To get an admission into a college of your choice, you need to submit an application form. Although these are available online, if you have a chance, it is advisable that you go to the university itself in order to get a form so that you can have all information in a tangible folder. By following this route, not only you will get an overview of the college but also get to know about the admissions staff, faculty members and students. With good communication skills, you can make an instant impression on the mind of someone in admissions or a faculty member. This can go a long way in beginning to open doors for you at the college.
Don’t show attitude:
When communicating with college staff, make sure that you don’t show attitude. College authorities do not like to give admission to students who do not have speaking manners. “Colleges prefer students whose academic and disciplinary records are good. If your academic records are good but you lack discipline, you may not get admission into the college of your choice,” said Bernhard Langer of IGNOU University.
Communicating through e-mail:
E-mail is a best communication tool for students. With e-mail, students can get all the necessary details ranging from course structure, fee and placement assistance. When using e-mail as a communication tool, you need to show plenty of patience. Often, colleges take ten to fifteen days to respond to an e-mail.
When writing e-mail, it is your responsibility to check for typos and grammatical errors. This is a fundamental rule of professional communication. If an email server do not possess spell check function, copy and paste your text into a program with spell check function. Instead of using text message abbreviations, make sure that you use proper English.
- “hi i am interested in ur college can u send me more info.”
- “Hello, I am interested in your college and would like to get more details.”
Of the above two, we can easily predict which one is not going to impress college authority. The first one needs decoding, on the other hand second one is up to the point and more importantly is in plain English. Do not use abbreviations, unless relevant to the college (Bachelor of Science, for example, can be abbreviated to B.S.)

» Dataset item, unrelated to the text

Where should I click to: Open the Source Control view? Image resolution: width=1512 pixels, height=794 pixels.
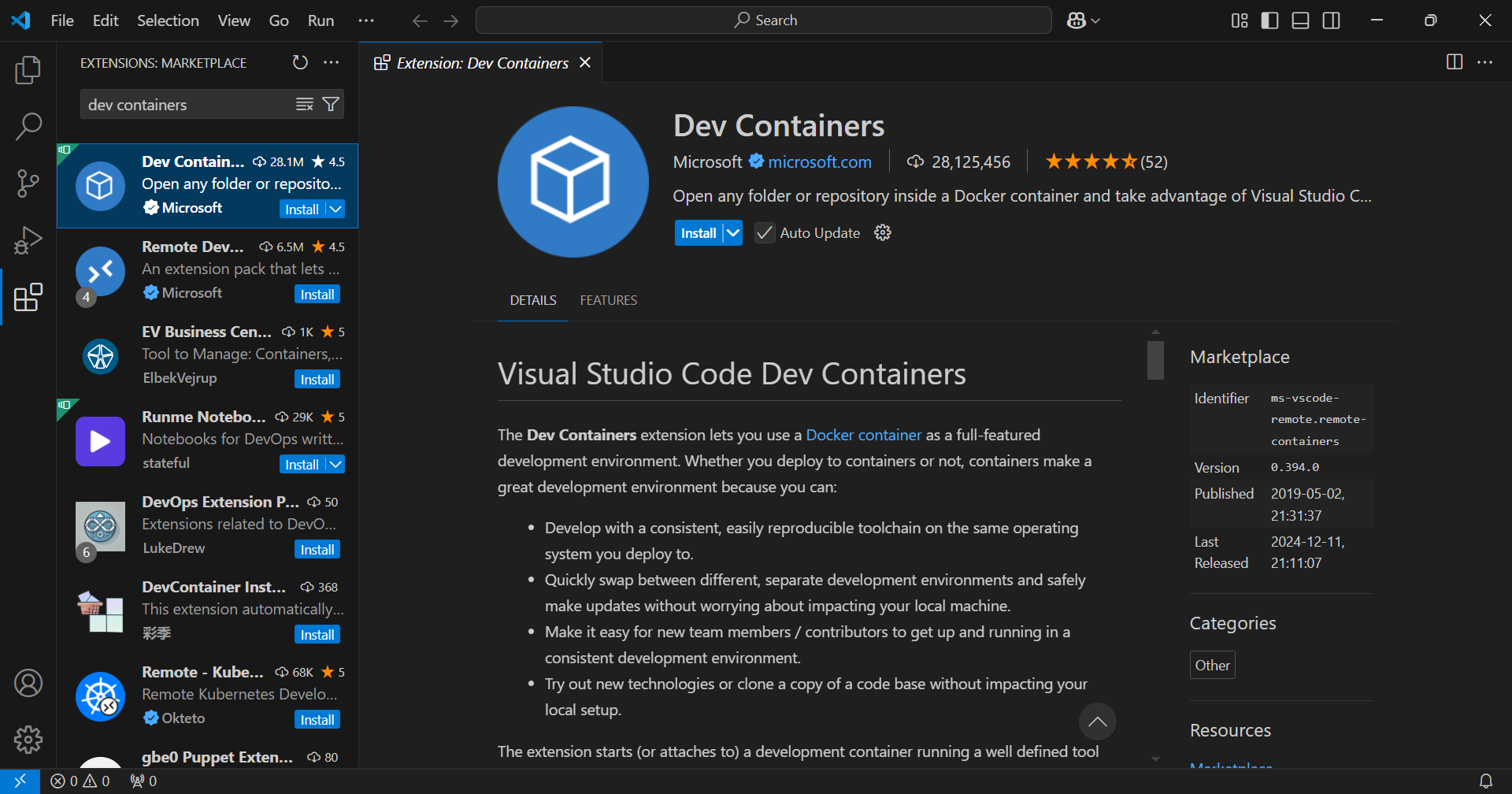(28, 184)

Don’t give college authority a long, drawn out life incident. Make sure that you use short sentences. If the college authority has offered important details, send them a quick thank you. You are writing a cover letter, think of it more as a letter you would send an employer to find a job, than an email destined to a friend of yours. Screen your email address also – it’s the details that count. If your email is EZman2000@gmail.com or something silly, that you think could be funny, by all means, it is time to create a more formal address with your first and last name – email@example.com, or firstname.lastname@example.org. Develop an address that you would feel comfortable sending emails from to anyone, not just friends.
Before taking admission in any college or university, you need to check the accreditation first. “If the college you are interested in taking admission are hiding accreditation details, it is a clear sign that something is wrong,” said Pushpesh Pant. Earning degree from a non-accredited university can have a negative impact on your academic future. To check the accreditation, you need to talk with the admission department officials. Be ready to respectfully address this question with an admissions officer, seeking information to make the right decision. However, even if finding something that does not suit you, always be polite. You never know when you’ll need to open doors with that person or institution again.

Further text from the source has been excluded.